Stone was sentenced to 40 months for obstruction of justice and 12 months for the other five counts to be served concurrently. Stone also received a $20,000 fine and 24 months of supervised release when he leaves prison. He has been awaiting the start of his sentence at his home in Florida for the past few months.
Stone has not been told to follow a new Bureau of Prisons directive that incoming inmates must go to a federal quarantine site first because he is surrendering voluntarily.

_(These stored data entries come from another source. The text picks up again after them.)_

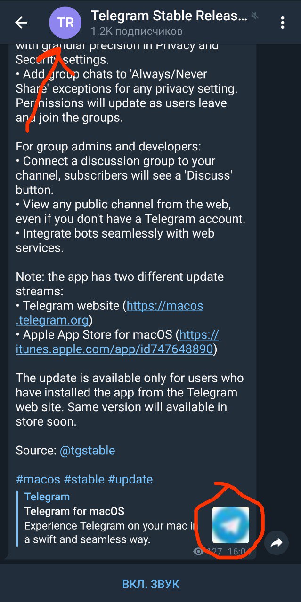Open the blurred Telegram logo preview thumbnail
The width and height of the screenshot is (301, 602).
click(231, 525)
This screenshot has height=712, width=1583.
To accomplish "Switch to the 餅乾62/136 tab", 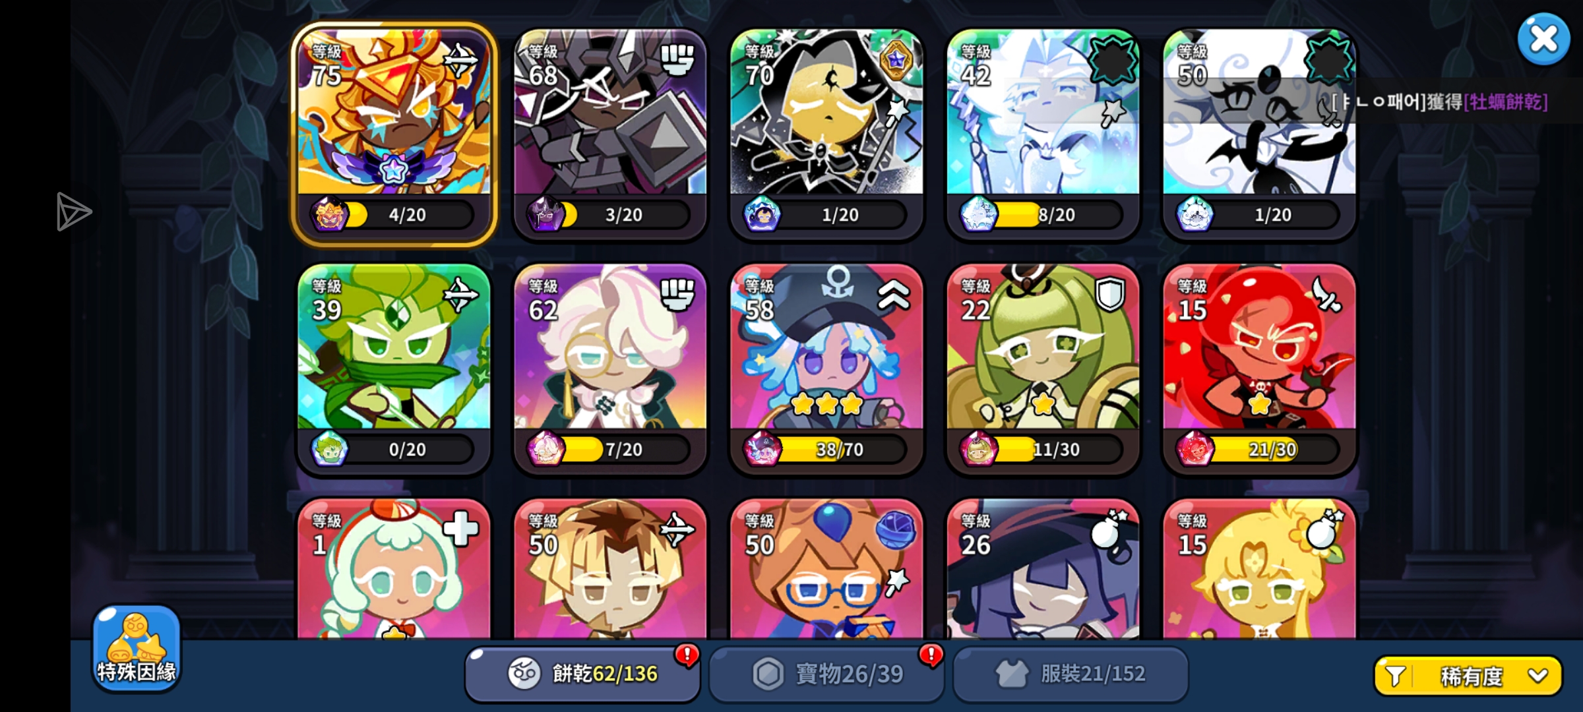I will (582, 674).
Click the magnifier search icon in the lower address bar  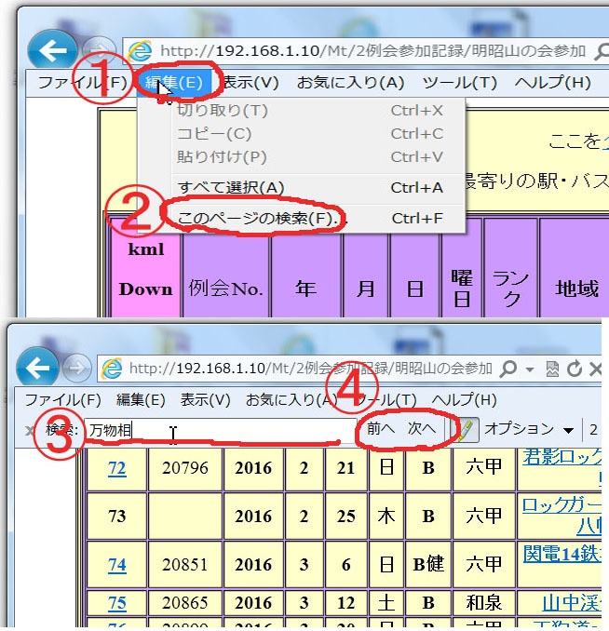pyautogui.click(x=508, y=369)
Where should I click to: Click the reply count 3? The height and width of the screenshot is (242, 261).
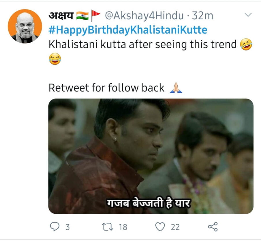tap(67, 227)
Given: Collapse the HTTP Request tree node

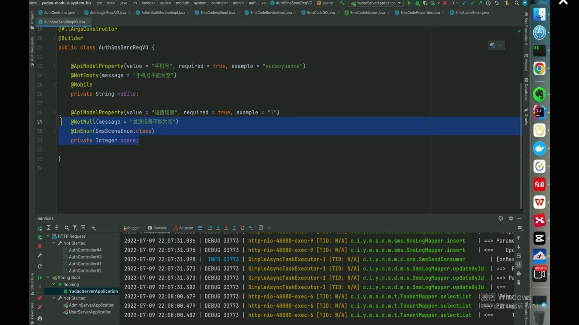Looking at the screenshot, I should (48, 236).
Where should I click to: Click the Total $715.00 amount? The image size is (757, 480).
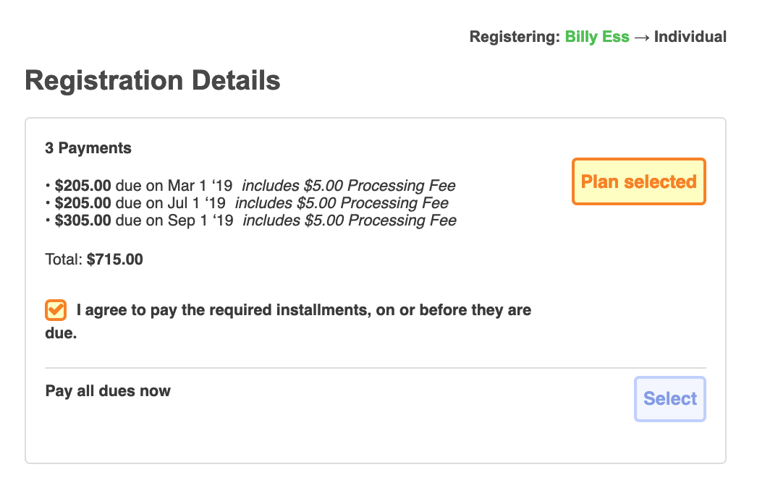click(x=116, y=259)
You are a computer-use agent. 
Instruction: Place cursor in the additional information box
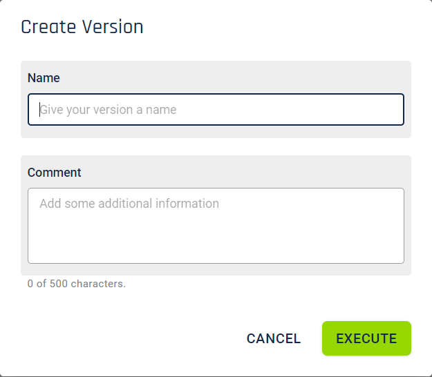point(216,226)
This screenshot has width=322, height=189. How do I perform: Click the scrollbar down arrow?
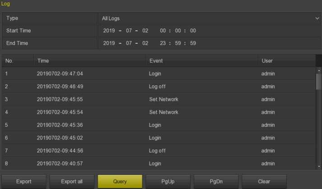click(319, 167)
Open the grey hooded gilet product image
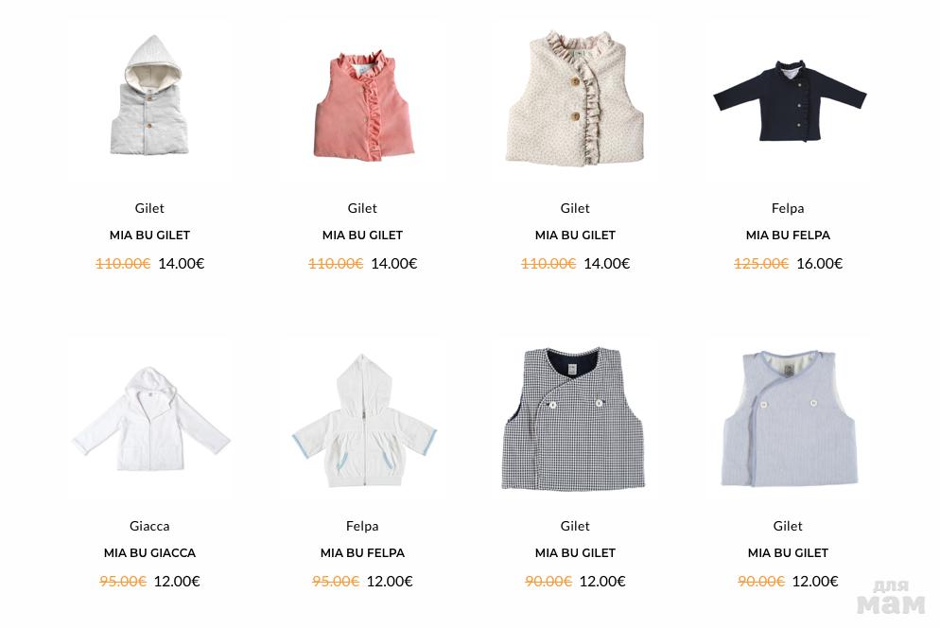The image size is (940, 628). click(x=149, y=95)
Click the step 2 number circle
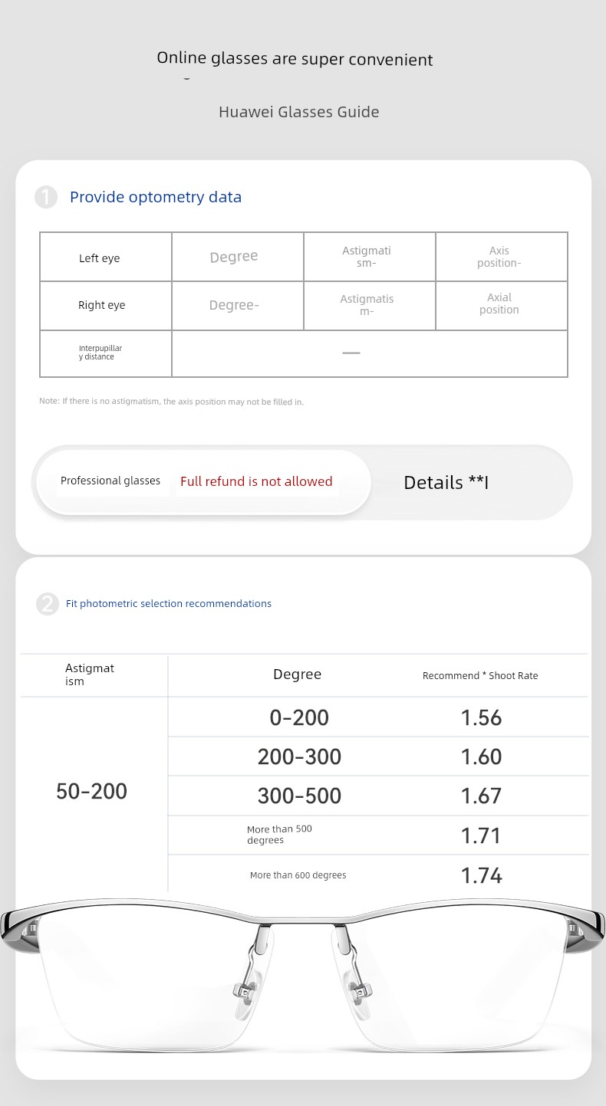The width and height of the screenshot is (606, 1106). click(x=47, y=604)
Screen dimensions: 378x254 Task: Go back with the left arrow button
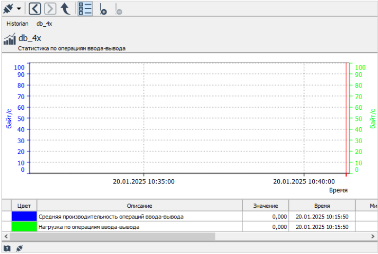pos(35,8)
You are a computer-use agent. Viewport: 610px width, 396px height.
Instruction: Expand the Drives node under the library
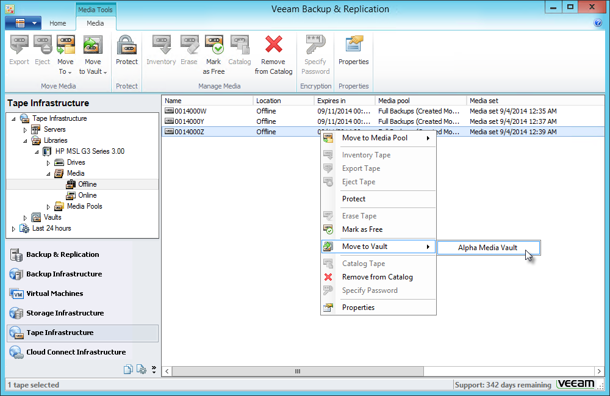pyautogui.click(x=48, y=162)
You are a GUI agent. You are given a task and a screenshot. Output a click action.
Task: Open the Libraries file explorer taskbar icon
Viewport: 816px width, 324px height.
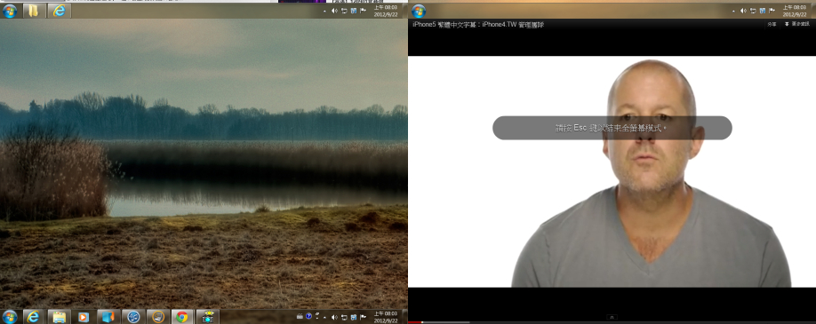[x=59, y=316]
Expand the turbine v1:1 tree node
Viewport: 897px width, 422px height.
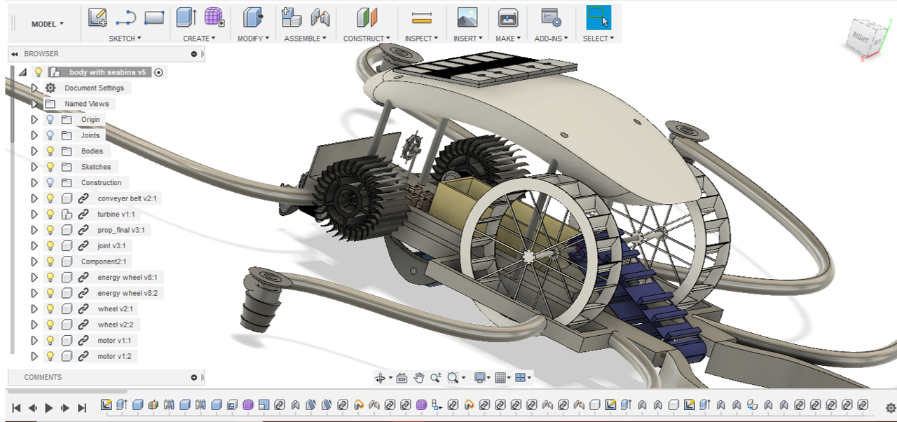[x=34, y=215]
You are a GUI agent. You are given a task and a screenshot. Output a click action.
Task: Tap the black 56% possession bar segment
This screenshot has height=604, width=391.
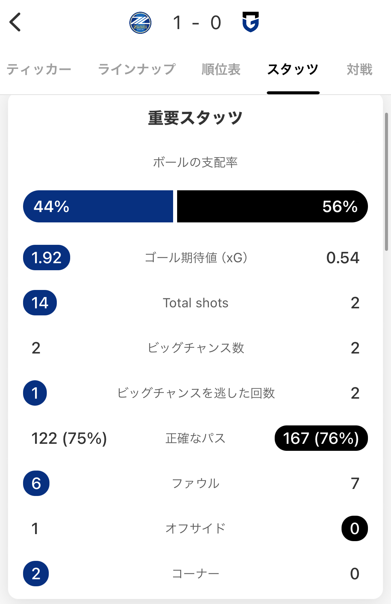(x=272, y=206)
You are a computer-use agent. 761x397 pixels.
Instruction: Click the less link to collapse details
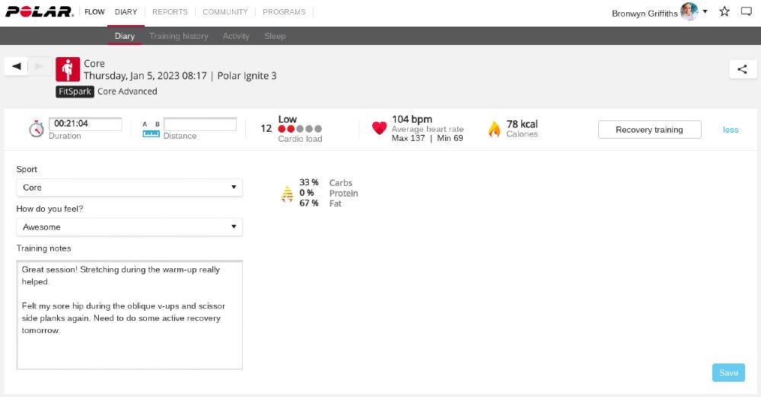pos(731,130)

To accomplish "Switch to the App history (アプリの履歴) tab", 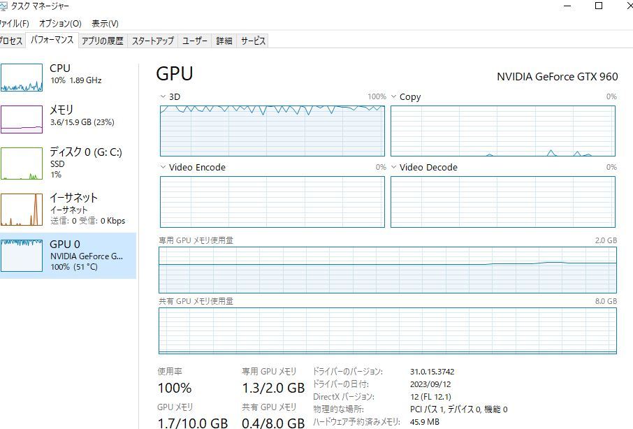I will (102, 41).
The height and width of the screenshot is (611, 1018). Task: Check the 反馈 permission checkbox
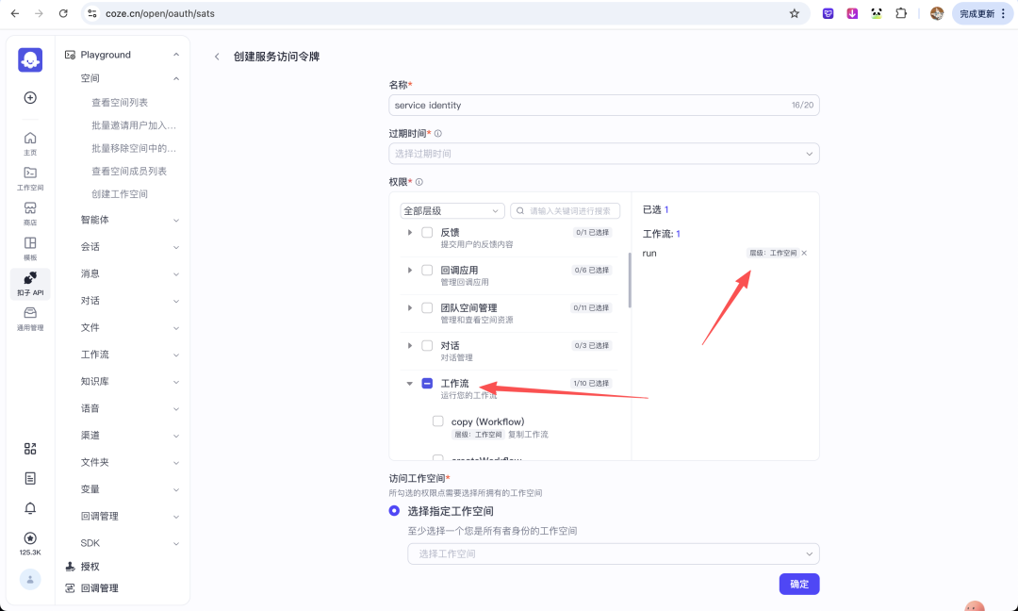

Last week’s directive said the Bureau of Prisons “will process all newly-sentenced Bureau inmates through one of three quarantine sites” in Mississippi, California, or Oklahoma “or through a Bureau detention center/jail unit.” Stone will skip that step.
Scott Taylor, a spokesman for the Bureau of Prisons, told the Washington Examiner that the bureau issued a new guidance in late March “that all newly admitted inmates into the BOP were screened and temperature checked by employees wearing Personal Protective Equipment … in accordance with CDC guidance” and that even if an inmate is asymptomatic, “they are placed in quarantine for a minimum of 14 days.” If symptomatic for COVID-19, the inmate “must be placed in isolation until they test negative for COVID-19 or are cleared by medical staff as meeting CDC criteria for release from isolation.” Taylor said all prisons have areas set aside for quarantining and isolation and that all symptomatic inmates are treated per Centers for Disease Control and Prevention guidelines.
President Trump has decried Stone’s sentencing as a “miscarriage of justice” in the past but has thus far refused to grant him a pardon.
Stone’s legal team has said it plans to try to delay his sentencing start date and has appealed his conviction.
Stone appealed his sentencing and conviction after Jackson refused his request for a new trial amid allegations of anti-Trump juror bias and the Justice Department unsealed its 33 search warrants against Stone, which showed 2017 communications with WikiLeaks founder Julian Assange.
Prosecutors told the court in February that they recommended Stone receive up to nine years behind bars. But after Trump tweeted that he “cannot allow this miscarriage of justice,” the Justice Department suggested a less severe sentence. The four prosecutors on the case withdrew as the department walked back the “unduly high” sentence recommendation.
Attorney General William Barr denied that the president’s tweet influenced the Justice Department’s actions, but Barr did complain that such tweets make “it impossible for me to do my job.”
“The prosecution was and is righteous,” Assistant U.S. Attorney John Crabb said during Stone’s sentencing hearing.
Two other high-profile members in Trump’s orbit who have been convicted have left prison to continue their sentences at home due to concerns over the coronavirus.
Paul Manafort, Trump’s former campaign manager who was serving a seven-year sentence for tax fraud and conspiracy, was released in mid-May to serve out the remainder of his sentence in home confinement. Michael Cohen, Trump’s former personal lawyer who was imprisoned for a host of fraud charges and for lying to Congress, was released on furlough a week later and is likely to spend the rest of his three-year sentence at home.